Das lange Werben um die Mitgliedschaft
Schon 1987 hatte die Türkei einen Beitrittsantrag bei der EU gestellt, 2005 begannen schließlich die Verhandlungen. Sie befinden sich derzeit aber in einer Sackgasse. Gebremst wird der Prozess durch den Zypern-Konflikt. Außerdem gibt es Kritik an rechtsstaatlichen Mängeln und am Minderheitenschutz in der Türkei.
Beim Thema Visafreiheit hatte die Europäische Union der Türkei zuletzt vage ein Entgegenkommen in Aussicht gestellt, ohne aber einen Zeitplan zu nennen.
Der Grünen-Vorsitzende Cem Özdemir warf Kanzlerin Merkel und Außenminister Guido Westerwelle (FDP) vor, "mit ihrer Verzögerungstaktik zum Stocken der offiziellen Beitrittsverhandlungen beigetragen" zu haben. Die Eurokrise und die Spannungen im Nahen Osten zeigten aber, dass eine demokratische, wirtschaftlich aufstrebende Türkei mit einer europäisch ausgerichteten Außen- und Sicherheitspolitik ein wertvolles Mitglied der EU sein könne.

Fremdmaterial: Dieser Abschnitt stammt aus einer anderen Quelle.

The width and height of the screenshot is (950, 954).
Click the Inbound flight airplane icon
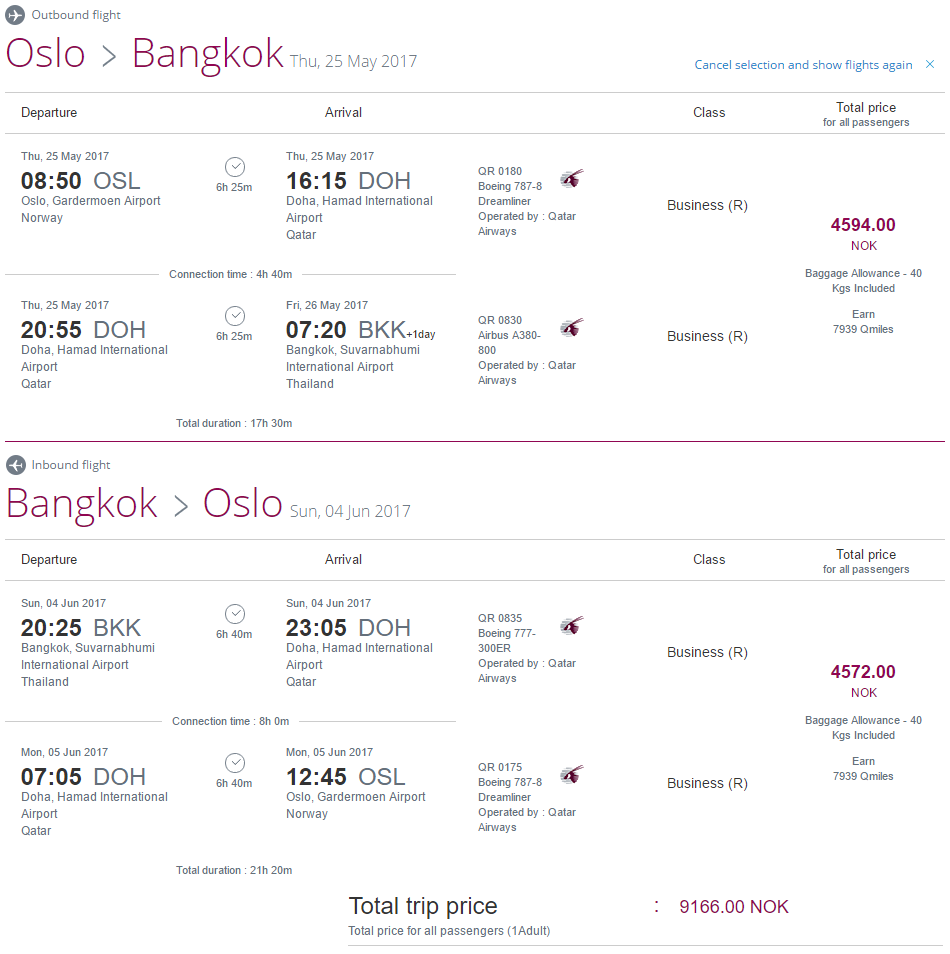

Kanzlei der türkischen Botschaft wird eröffnet
Offizieller Anlass von Erdogans zweitägigem Besuch ist die Eröffnung des neuen Kanzleigebäudes der türkischen Botschaft. Begleitet wird er unter anderem von Außenminister Ahmet Davutoglu.
Die Beitrittsverhandlungen und die langjährige Forderung der Türkei nach Visafreiheit dürfte dennoch ein bestimmendes Thema sein.